Cela ne veut pas dire qu’il n’a pas d’ambitions. Sa dernière couronne en Ligue des champions lui a valu une autre inclinaison à la Coupe du monde des clubs le mois prochain. C’est le trophée qu’il aimerait remporter, avec Al Ahly, avant tous les autres. « Il ne me reste plus rien à gagner en Afrique », a-t-il déclaré.

Une fois son séjour au Caire terminé, il aimerait s’essayer à nouveau au management international. Le « timing » n’est pas le bon pour l’Afrique du Sud, a-t-il dit, mais peut-être que le Sénégal, le Nigeria, la Côte d’Ivoire ou l’Egypte pourraient être faisables : l’une des puissances traditionnelles du continent.

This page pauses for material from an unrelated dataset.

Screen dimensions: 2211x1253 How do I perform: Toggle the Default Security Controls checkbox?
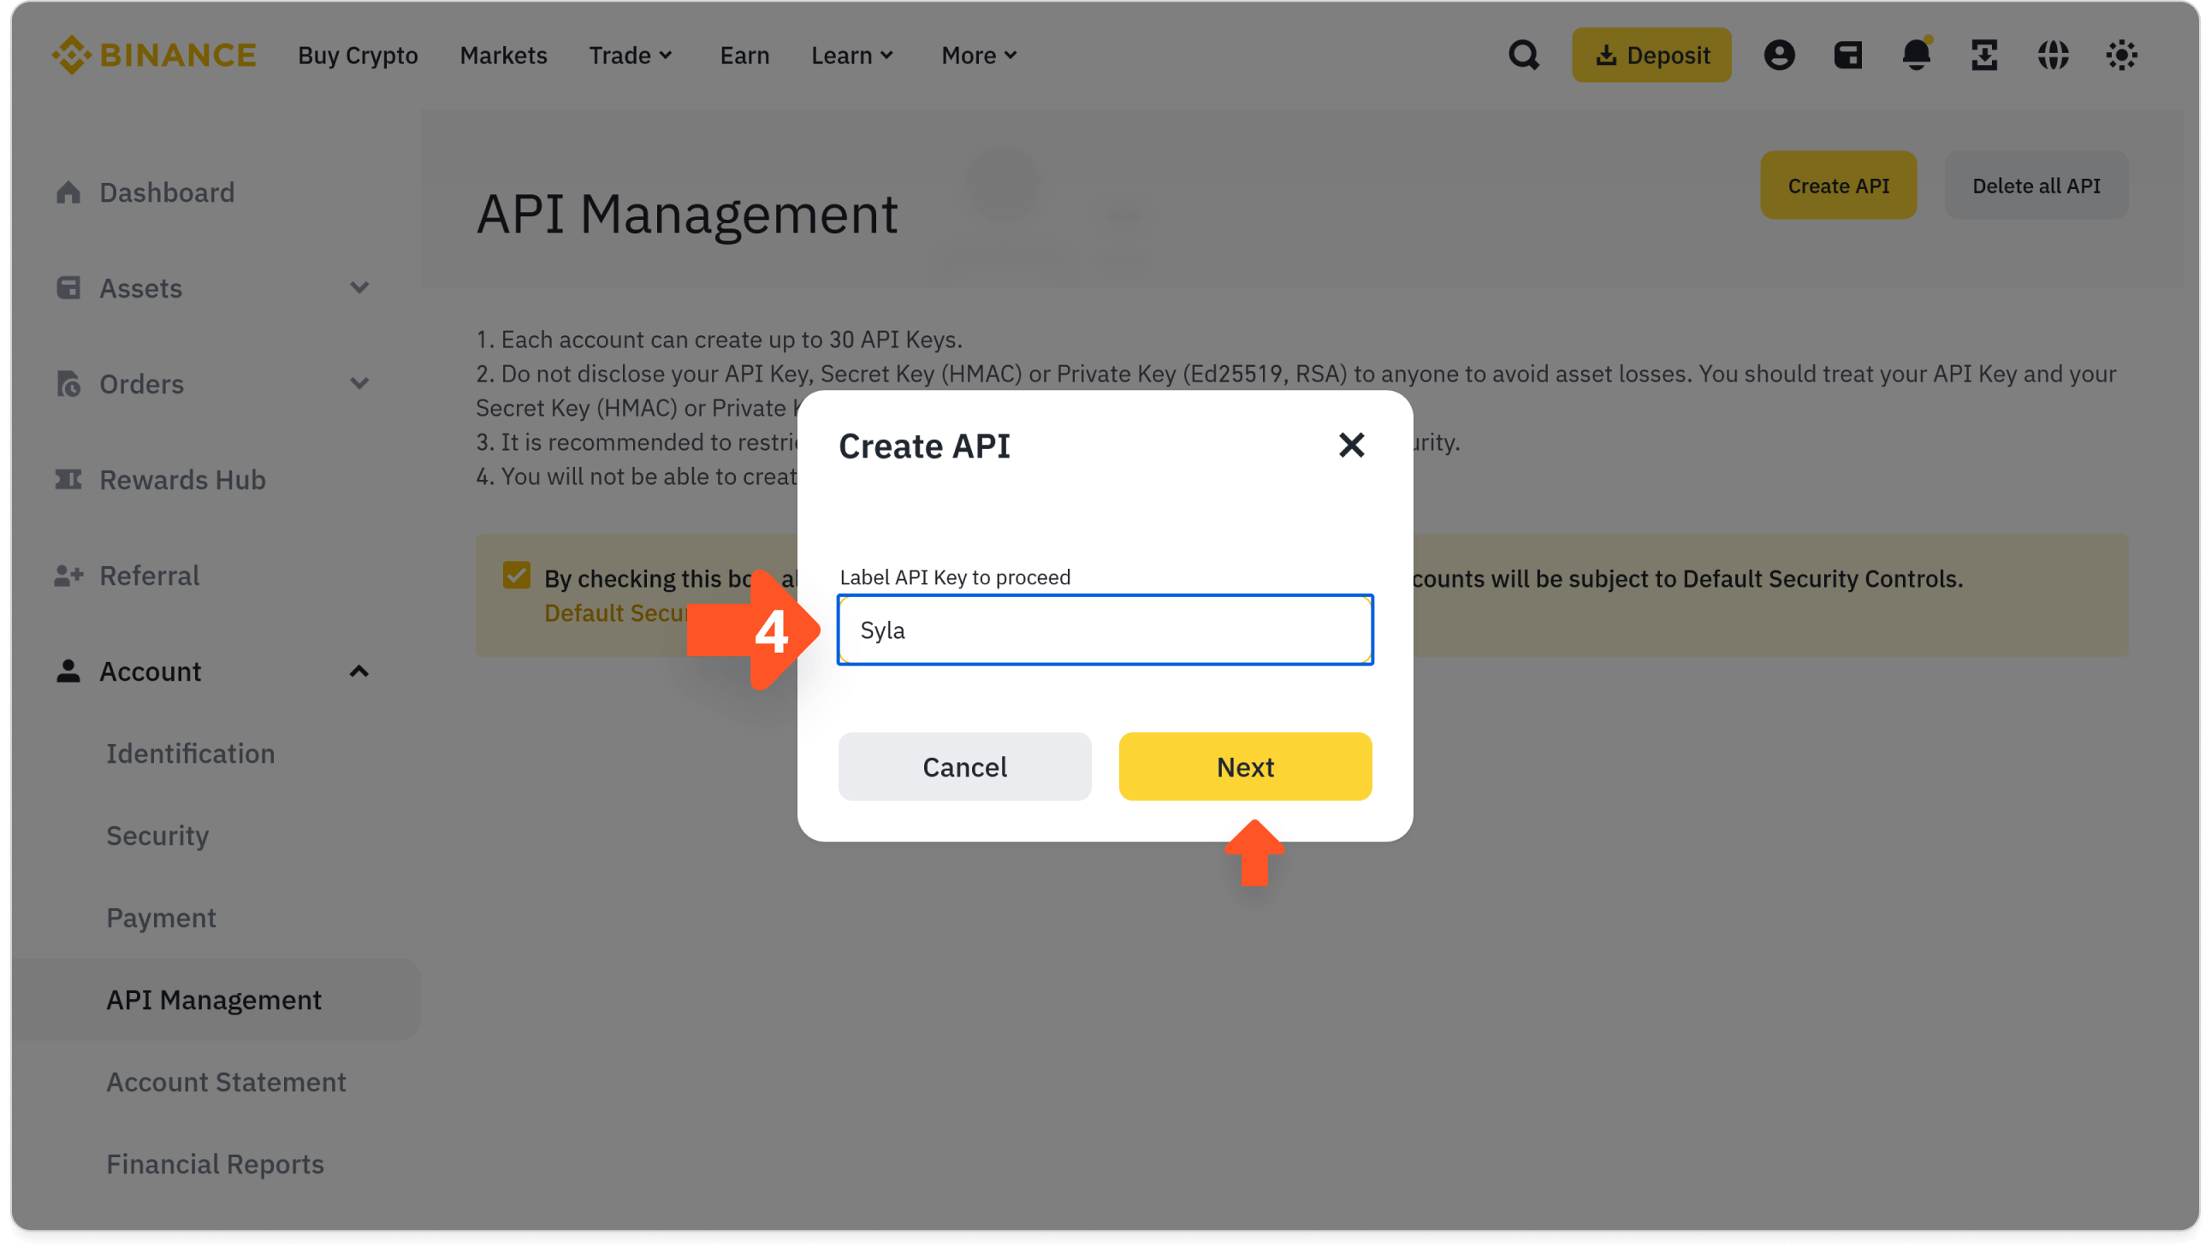(517, 577)
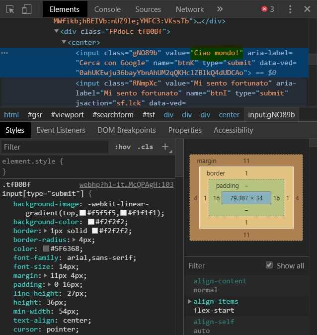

Il chérirait la chance d’entraîner les meilleurs joueurs du monde en Europe, bien sûr, mais il sait que le football a imposé un plafond entre eux et lui. Ses ambitions sont aussi élevées que possible, compte tenu de la façon dont le monde a été construit autour de lui, un monde dans lequel les opportunités ne dépendent pas toujours de la réussite.

Cet article a été initialement publié dans le New York Times.